Lennar’s website goes on to explain that the Wi-Fi CERTIFIED Home Design represents a standardized approach to Wi-FI in the home designed to ensure zero dead spots. These homes are being powered by Ruckus technology and marketed to buyers as a way to seamlessly control lights, door locks, and temperature using Amazon Alexa. The homes also feature a SmartThings hub from Samsung, and well-known products including Ring, Honeywell, Baldwin, Kwikset, Lutron, and Sonos.
A Sign of Healthy and Growing Demand
This is not the only news we’ve heard about builders getting hands-on with the smart home. Toll Brothers also made news recently with a smart home expansion of its own, rebranding its longstanding Westminster Security subsidiary to “TBI Smart Home Solutions.” Two other large homebuilders here in the states, Brookfield Residential and KB Home, both now feature HomeKit-enabled smart homes. And if this integration scene is any indicator, there are other builders who are taking an increasingly active role in the smart home.
These are clear signs of healthy demand for connected home technologies. Conversations about the smart home going mainstream have been taking place for years (decades perhaps). But 2017 appears to be the year that we are finally seeing the first signs of these predictions coming to fruition. The significance of this should not be overlooked.
After the Honeymoon, Who Will Own the Experience?

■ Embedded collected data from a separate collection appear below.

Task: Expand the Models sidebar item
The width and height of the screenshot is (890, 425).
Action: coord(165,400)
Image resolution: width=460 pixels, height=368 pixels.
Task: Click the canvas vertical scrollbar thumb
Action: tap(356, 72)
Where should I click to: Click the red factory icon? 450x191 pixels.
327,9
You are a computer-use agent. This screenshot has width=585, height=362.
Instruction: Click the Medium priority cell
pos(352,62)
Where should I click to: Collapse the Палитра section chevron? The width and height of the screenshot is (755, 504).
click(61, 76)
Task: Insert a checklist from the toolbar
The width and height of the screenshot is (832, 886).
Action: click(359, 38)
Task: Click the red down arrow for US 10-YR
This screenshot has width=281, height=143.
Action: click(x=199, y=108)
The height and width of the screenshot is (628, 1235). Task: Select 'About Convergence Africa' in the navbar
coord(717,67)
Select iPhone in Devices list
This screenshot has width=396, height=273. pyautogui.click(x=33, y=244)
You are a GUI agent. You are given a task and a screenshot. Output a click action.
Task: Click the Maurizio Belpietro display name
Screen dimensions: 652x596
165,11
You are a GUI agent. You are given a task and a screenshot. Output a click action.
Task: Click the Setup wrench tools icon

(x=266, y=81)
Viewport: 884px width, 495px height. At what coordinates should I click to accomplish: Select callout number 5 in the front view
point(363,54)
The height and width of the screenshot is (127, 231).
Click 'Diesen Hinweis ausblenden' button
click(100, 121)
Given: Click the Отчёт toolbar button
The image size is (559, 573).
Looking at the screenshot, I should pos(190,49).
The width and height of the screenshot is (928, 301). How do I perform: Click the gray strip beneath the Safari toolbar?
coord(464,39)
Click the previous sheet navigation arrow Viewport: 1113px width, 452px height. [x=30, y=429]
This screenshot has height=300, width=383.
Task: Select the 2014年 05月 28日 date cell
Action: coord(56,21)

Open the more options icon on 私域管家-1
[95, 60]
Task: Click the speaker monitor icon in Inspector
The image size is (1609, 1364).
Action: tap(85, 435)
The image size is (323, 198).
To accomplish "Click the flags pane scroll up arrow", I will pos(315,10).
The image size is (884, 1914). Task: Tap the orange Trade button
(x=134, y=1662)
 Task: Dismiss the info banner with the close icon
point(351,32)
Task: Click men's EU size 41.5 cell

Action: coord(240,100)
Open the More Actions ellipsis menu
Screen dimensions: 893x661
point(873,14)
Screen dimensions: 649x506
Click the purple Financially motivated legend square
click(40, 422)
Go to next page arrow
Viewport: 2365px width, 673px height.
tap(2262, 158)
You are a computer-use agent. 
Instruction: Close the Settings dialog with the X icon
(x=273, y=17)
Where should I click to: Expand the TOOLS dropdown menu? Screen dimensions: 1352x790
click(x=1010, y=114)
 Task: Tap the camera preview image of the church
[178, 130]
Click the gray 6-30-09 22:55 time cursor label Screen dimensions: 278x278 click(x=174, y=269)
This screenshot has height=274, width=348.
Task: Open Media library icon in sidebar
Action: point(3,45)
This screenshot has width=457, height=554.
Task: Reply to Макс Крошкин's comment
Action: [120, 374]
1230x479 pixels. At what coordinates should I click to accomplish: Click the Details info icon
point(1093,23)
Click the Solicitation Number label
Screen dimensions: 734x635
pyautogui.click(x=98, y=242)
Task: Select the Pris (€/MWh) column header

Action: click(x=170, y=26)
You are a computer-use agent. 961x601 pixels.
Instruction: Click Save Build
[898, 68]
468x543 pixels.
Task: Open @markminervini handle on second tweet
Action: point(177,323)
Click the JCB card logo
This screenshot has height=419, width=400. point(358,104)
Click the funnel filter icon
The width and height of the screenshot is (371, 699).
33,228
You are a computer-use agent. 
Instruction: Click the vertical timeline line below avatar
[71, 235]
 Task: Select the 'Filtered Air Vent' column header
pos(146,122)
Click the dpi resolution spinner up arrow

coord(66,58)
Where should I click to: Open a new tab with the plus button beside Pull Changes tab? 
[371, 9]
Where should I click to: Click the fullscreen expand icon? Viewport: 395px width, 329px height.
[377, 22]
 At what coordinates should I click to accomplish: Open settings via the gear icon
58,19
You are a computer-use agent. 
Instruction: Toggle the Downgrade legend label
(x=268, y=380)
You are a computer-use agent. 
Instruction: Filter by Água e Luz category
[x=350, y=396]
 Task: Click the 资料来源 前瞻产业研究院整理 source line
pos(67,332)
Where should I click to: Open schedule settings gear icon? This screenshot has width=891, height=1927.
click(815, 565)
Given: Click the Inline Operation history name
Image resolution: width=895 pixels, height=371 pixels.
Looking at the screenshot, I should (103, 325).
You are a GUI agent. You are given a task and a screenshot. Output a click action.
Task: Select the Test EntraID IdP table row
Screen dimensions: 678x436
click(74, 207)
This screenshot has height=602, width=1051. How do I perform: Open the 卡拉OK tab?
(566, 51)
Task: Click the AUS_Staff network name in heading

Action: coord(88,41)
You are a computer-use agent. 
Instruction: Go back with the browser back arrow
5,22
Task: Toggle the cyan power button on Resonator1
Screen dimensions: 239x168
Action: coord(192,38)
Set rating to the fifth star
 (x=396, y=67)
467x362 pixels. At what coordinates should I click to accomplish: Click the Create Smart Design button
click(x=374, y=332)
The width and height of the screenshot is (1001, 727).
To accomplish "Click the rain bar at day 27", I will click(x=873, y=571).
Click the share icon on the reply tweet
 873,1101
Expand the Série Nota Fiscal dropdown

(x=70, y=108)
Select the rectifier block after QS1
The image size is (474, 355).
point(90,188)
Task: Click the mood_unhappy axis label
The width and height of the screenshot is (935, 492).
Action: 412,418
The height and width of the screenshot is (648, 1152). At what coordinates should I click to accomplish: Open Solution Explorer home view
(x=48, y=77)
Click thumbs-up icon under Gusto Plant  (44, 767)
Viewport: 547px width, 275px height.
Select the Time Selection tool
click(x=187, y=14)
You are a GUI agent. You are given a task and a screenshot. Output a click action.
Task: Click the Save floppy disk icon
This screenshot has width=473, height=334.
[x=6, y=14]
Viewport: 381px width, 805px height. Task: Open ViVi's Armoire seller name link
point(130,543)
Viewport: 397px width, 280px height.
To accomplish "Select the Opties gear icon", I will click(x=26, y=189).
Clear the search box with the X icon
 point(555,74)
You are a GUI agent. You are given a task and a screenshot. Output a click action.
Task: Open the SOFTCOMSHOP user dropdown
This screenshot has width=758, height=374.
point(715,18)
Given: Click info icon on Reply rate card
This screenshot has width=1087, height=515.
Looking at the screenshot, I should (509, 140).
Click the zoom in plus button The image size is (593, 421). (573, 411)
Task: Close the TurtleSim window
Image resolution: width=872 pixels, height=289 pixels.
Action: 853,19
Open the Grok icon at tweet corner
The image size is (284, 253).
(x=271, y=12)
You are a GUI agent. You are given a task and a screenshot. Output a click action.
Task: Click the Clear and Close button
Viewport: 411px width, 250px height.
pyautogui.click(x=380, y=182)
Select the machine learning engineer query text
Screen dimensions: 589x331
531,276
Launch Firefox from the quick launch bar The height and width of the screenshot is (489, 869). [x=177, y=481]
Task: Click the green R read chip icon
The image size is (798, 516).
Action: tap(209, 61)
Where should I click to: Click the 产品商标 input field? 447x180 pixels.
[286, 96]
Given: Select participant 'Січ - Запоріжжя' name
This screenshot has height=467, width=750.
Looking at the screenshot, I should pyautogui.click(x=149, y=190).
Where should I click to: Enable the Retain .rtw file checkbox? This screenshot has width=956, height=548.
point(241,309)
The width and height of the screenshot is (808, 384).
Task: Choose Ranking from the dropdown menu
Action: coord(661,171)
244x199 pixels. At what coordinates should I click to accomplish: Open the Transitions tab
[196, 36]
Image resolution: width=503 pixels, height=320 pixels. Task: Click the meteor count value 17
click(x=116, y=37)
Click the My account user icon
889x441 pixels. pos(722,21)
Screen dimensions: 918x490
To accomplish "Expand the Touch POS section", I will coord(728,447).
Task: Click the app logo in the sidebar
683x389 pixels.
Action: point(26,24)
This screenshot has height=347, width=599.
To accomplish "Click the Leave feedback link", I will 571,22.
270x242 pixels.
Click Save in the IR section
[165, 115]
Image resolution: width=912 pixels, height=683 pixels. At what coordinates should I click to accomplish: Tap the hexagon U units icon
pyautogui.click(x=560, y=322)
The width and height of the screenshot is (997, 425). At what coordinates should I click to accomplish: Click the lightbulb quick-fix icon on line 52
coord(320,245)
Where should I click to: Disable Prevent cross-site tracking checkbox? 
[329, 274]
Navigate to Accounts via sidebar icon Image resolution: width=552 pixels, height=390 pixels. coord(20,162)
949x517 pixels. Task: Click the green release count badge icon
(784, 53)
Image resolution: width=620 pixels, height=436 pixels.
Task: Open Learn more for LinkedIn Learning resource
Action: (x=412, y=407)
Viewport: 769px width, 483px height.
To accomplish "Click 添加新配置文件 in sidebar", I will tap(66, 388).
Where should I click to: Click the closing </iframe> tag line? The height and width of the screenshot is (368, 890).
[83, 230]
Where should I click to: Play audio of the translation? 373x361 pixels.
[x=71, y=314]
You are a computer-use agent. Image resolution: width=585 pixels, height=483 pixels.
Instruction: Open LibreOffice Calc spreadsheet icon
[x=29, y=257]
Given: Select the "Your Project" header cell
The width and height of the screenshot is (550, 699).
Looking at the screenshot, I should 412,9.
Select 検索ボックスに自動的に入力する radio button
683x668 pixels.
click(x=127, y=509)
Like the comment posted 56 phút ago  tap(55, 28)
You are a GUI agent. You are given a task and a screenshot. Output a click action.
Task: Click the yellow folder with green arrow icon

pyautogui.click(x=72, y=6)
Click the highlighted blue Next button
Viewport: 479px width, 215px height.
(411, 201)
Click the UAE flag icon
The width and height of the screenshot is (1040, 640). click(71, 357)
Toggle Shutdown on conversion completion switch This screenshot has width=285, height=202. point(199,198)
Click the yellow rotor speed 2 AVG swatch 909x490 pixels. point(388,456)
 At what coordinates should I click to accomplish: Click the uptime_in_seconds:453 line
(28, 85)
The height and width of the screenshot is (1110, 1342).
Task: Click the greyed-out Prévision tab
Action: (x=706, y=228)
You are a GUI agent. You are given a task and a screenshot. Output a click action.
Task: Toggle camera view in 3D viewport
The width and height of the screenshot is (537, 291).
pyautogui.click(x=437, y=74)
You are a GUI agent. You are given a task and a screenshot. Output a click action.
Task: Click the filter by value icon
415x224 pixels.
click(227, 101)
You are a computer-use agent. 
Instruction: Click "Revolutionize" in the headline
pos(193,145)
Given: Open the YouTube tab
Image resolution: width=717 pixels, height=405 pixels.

The single biggest question we have to ask is who will own the experience once the home technology honeymoon is over? You are certainly aware that the shine of a brand-new smart home does not last indefinitely. Regardless of how well the systems are installed and commissioned, or whether the system is comprised of off-the-shelf DIY products or the best gear money can buy, systems will eventually fail. The only cure for the homeowner frustration that will surely ensue is a highly responsive and readily available service team that can solve complicated problems fast.
Service is the single biggest determinant of the overall customer experience in the smart home. High-end custom builders (at least the good ones) all know this well, which is why so many of them stay relatively hands-off when it comes to home technology specification and implementation. Instead, most of these builders steer their clients toward firms with solid track records of providing this ongoing care, even if they come with a higher price tag than the competition.